After nearly nine years as President and CEO and a total of twelve years at the organization, today is my last day at NLIHC. Since announcing my departure three months ago, I have been overwhelmed – in the best possible way! – by an outpouring of love and support from so many of you. My heart is full. Thank you.

Leading NLIHC has been a joy, challenge, and honor. I am tremendously proud of the success we’ve had and the progress we’ve made

Over the last nine years we, together:

  • Expanded and strengthened the movement for housing justice to include powerful new partners   from the health, education, civil rights, anti-hunger, anti-poverty, local government and other sectors, through our Opportunity Starts at Home campaign.
  • Advanced equitable and just disaster housing recovery and rebuilding, creating a powerful movement of over 900 state, local and national organizations working together on Disaster Housing Recovery, Research and Resilience.
  • Had historic success in elevating the affordable housing crisis and solutions in the last two presidential campaigns, through Our Homes, Our Votes, achieving the first ever dedicated national debate questions on affordable housing, and ensuring that most candidates responded throughout their campaigns with comprehensive solutions centering people with the greatest and most urgent housing needs.
  • Prevented continuous efforts by the first Trump administration to gut essential housing programs and policies, achieving increased federal funding for rental assistance and other programs, and successfully Keep(ing) Families Together.
  • Led and won a major national campaign for Rent Relief Now, achieving over $100 billion in federal housing and homelessness resources and an emergency national eviction moratorium during the pandemic. Together, these resources and protections saved lives and kept millions of households who otherwise would have lost their homes stably housed.
  • Led the End Rent Arrears to Stop Evictions (ERASE) campaign, working closely with the Biden administration and all stakeholders to ensure historic Emergency Rental Assistance resources reached the most marginalized and lowest income renters in time to prevent their evictions.
  • Supported state and local efforts to achieve over 300 essential new tenant protections and launched new efforts to support state and local partners to advance innovative solutions to strengthen tenants’ rights, prevent evictions, and promote housing stability for renter households with the lowest incomes. 
  • Mobilized, through the HoUSed campaign for universal, stable, affordable homes, to advance the long-term solutions and anti-racist reforms needed to achieve housing justice.
  • Urged and supported the housing field to center racial justice through our Inclusion, Diversity, Equity, Anti-Racism, and Systems Thinking (IDEAS) initiative. 
  • Amplified and supported the crucial leadership of impacted people through multiple initiatives, including co-creating and co-leading The Collective, a cohort of powerful tenant leaders shaping and deepening NLIHC’s work to achieve housing justice…

…and so much more! 

Looking back, I’m heartened not only by what we accomplished, but by how we did so – by expanding our movement, building capacity for impacted people and other partners, never wavering from our focus on ensuring people with the lowest incomes and those most marginalized have decent, accessible, and affordable homes, and – always – working in coalition with impacted people and thousands of organizational partners from across the country.

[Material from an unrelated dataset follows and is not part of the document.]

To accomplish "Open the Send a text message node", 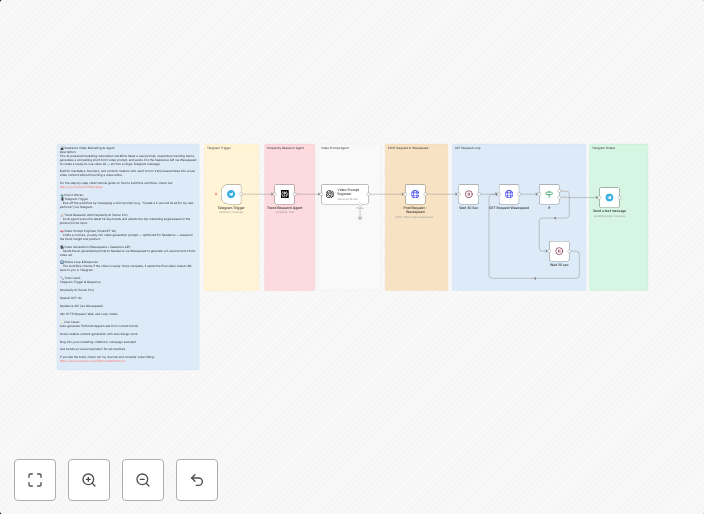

Our work over these last nine years has exponentially grown and strengthened the NLIHC team and our partners. NLIHC and our collective movement for housing justice are – by every measure – stronger than ever and poised for further success. Now is the right time for a new NLIHC leader to continue working with our exceedingly skilled and dedicated team and partners. 

Certainly, there are significant challenges ahead. The next few years will require an aligned and powerful housing justice movement, capable of both defending critical programs and making significant advancements towards housing justice. NLIHC and our partners are built for this moment. If you’re not yet a member of NLIHC, I urge you to become one today.

While I’m not going far and will always be tightly connected to NLIHC, it’s time now for me to say farewell, and thank you. I am so grateful to have had the opportunity to know, learn from, and work with so many of you. I deeply appreciate your tremendous partnership, contributions, and leadership. Please stay in touch! Beginning on January 7, you can reach me in my new role as President and CEO of the National Council of Nonprofits at [email protected].

I’m delighted to now pass the torch to Renee Willis, NLIHC’s interim President and CEO, who I’m certain will be highly effective and successful in leading NLIHC as the board of directors conducts its national search for a permanent successor.

I am, as always, optimistic and confident – both in NLIHC’s future and in our country’s ability to end homelessness and housing poverty, once and for all. Until then, I’ll be with NLIHC in the struggle for housing justice.